Sunday, May 20, 2007

Aerial view of Guantanamo Bay, Cuba.

Australian David Hicks, held for the past five years at the U.S. Guantanamo Bay detention camp in Cuba, was flown to Adelaide, South Australia Sunday on board an Australian government-chartered aircraft. Hicks is now in the custody of South Australian Correctional Services.

At a recent U.S. war crimes tribunal, Hicks pleaded guilty to providing material support to a listed terrorist organisation and was sentenced to seven years in prison. As part of the plea agreement, all but nine months of the sentence was suspended, which he will be allowed to serve out in an Australian prison.

"He [Hicks] has been transported to Yatala Labour Prison, where he will serve out his custodial sentence," said Alexander Downer, Foreign Minister and Philip Ruddock, Attorney-General in a joint press release. "Law enforcement and security agencies are working together to determine appropriate security arrangements. Consistent with longstanding practice, the Government does not intend to detail these measures, but the community should be assured that public safety is the primary concern."

His lawyer, David McLeod, told reporters: "David is well and he enjoyed the trip...He was very glad to be back on Australian soil."
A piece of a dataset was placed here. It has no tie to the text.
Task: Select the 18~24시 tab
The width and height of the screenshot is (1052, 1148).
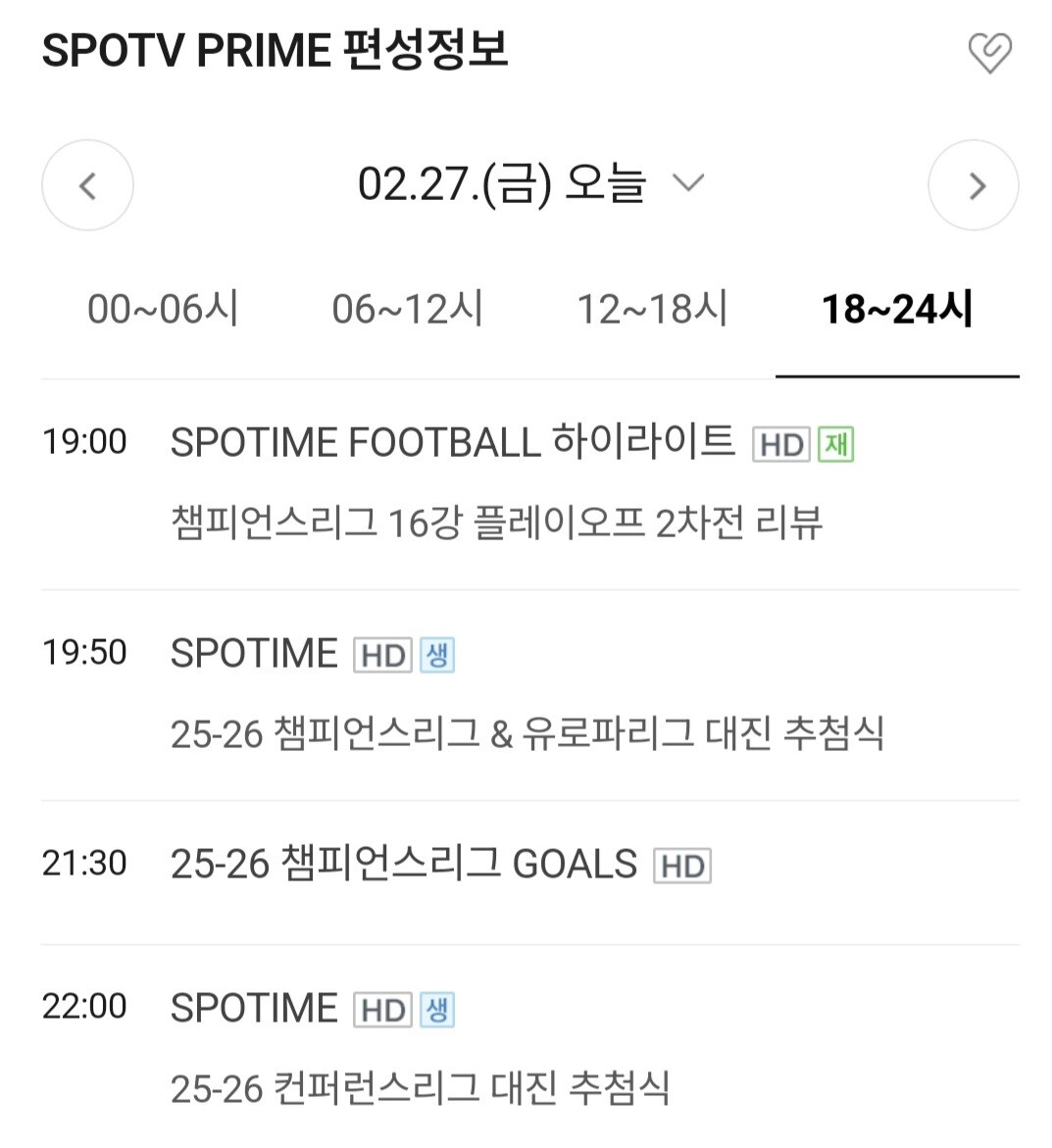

Hicks was the first of hundreds of prisoners to be tried by the U.S. war crimes tribunal at the Guantanamo Bay detention camp in Cuba. Under the international transfer of prisoners scheme, Hicks was allowed to serve out the remaining time of his sentence in his home country. A contentious part of his sentence was a ban, or gag-order, placed on Hicks to prevent him from speaking with the media for a period of one year from the time he pleaded guilty, which was in March, 2007. It is unknown whether the U.S. gag-order could be legally enforced in Australia.

For the five years Hicks spent in detention at Guantanamo Bay, his family and some supporters in Australia had been lobbying the Australian government to secure the quick return of Hicks.
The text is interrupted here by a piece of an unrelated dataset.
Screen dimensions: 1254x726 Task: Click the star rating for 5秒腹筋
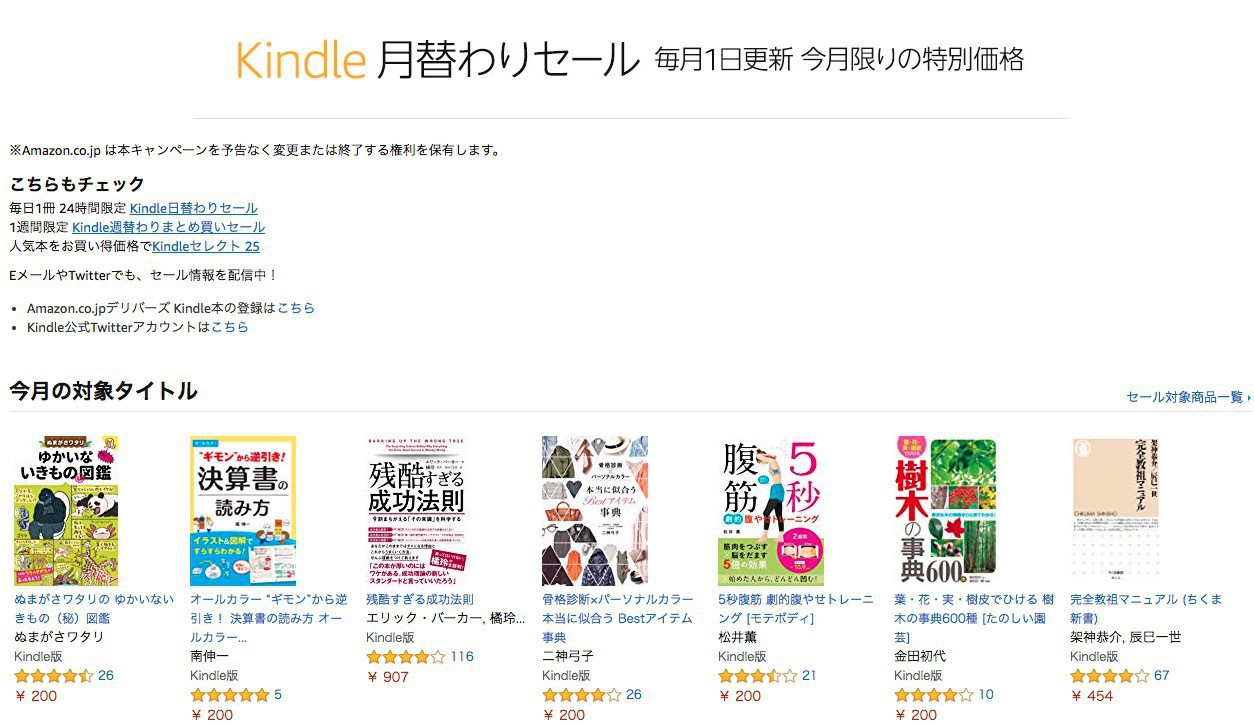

Back of Yatala Labour Prison, Northfield, South Australia.

A small number of protesters waited outside the prison, with the media, for the arrival of Hicks. Some of the protesters were labeling Hicks a political prisoner and criticized the U.S. policy of holding people as unlawful combatants for so long without trial. "David Hicks is a political prisoner and it is just a complete human rights violation that our government can completely neglect one of its own citizens and leave him to rot in Guantanamo Bay," said Steve Patroni, one of the protesters.

At his trial, Hicks admitted he attended training camps in Afghanistan, conducted surveillance of the U.S. Embassy in Kabul and revealed that he had met Osama bin Laden, leader of Al-Qaeda. He had participated in fighting against the U.S. and its allies in Afghanistan in late 2001, and was caught while trying to flee the area.

Hicks is expected to be released from Australian prison by December, 2007.